National Commission for Protection of Child Rights (NCPCR) has issued ‘Guidelines for eliminating corporal punishment in schools’ following implementation of the Right to Education Act, which clearly bans abuse of children.
“In keeping with the provisions of the RTE Act, 2009, corporal punishment could be classified as physical punishment, mental harassment and discrimination,” say the guidelines, adding that currently, there is no statutory definition of corporal punishment of children in the Indian law and definition “can at best only be indicative.”
The guidelines are categorical that “there is no threshold below which physical force against a child is acceptable” and physical punishment is any action that “causes pain, hurt/injury and discomfort to a child, however light.” Mental harassment is any “non-physical treatment that is detrimental to the academic and psychological wellbeing of a child.”
Discrimination is understood as “prejudiced views and behaviour towards any child because of her/his caste/gender, occupation or region and non-payment of fees or for being a student admitted under the 25 per cent reservation to disadvantaged groups or weaker sections of society under the RTE Act, 2009.”

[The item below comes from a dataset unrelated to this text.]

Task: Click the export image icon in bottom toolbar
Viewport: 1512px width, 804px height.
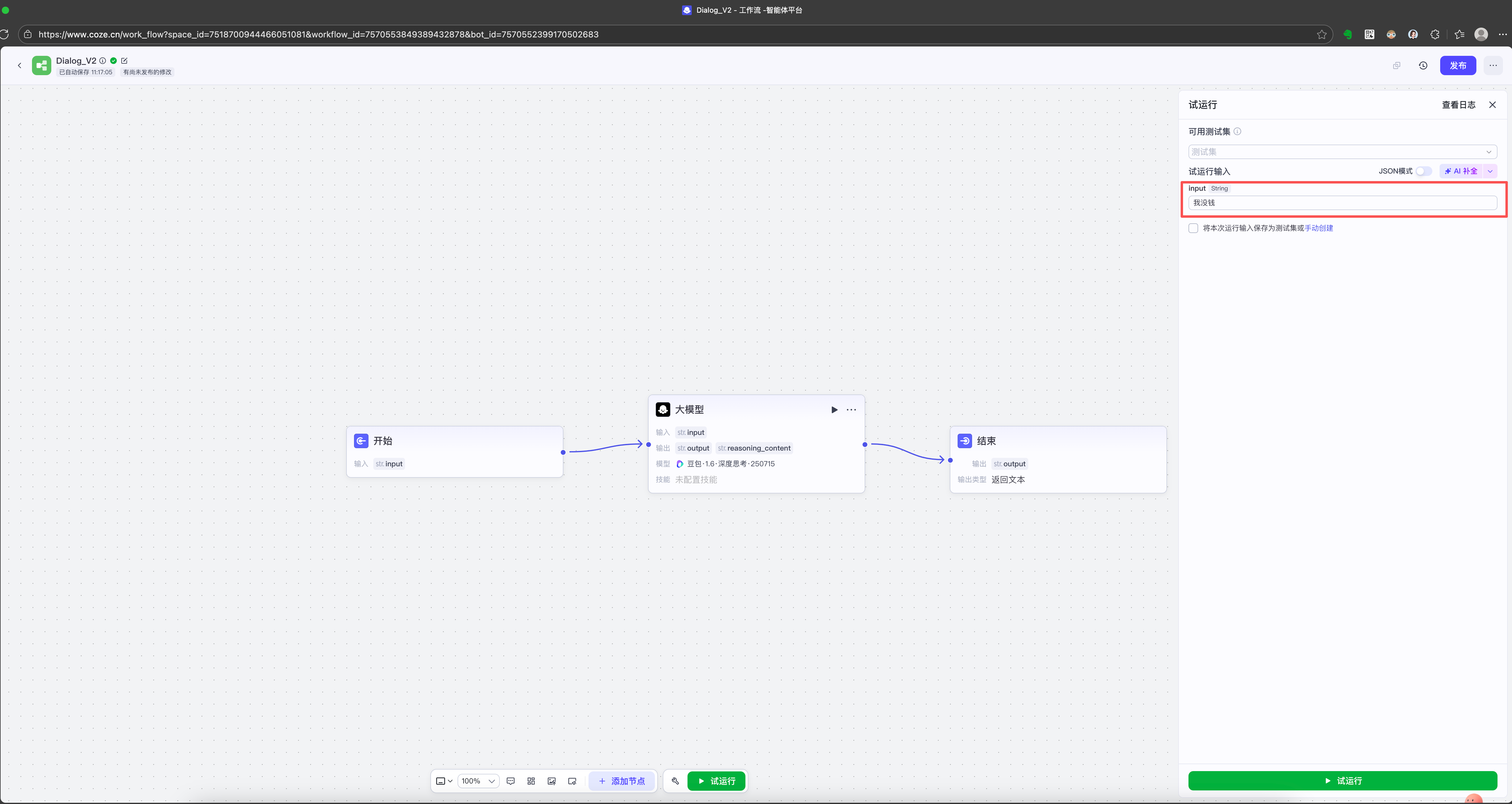Action: point(552,781)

The NCPCR had, earlier this year, asked schools to constitute special monitoring cells to take action in cases of physical punishment or harassment of children. It had also suggested the setting up of corporal punishment monitoring cells (CPMCs) to hear grievances related to corporal punishment, child sexual abuse, mental harassment and discrimination.
Schools should have annual social audits of physical punishment, harassment and discrimination, which should be made public before the start of every new academic year.
The guidelines were framed following a study in 2009-10 involving 6,632 children across seven States. It showed that the 6,623 children had reported experiencing some kind of punishment.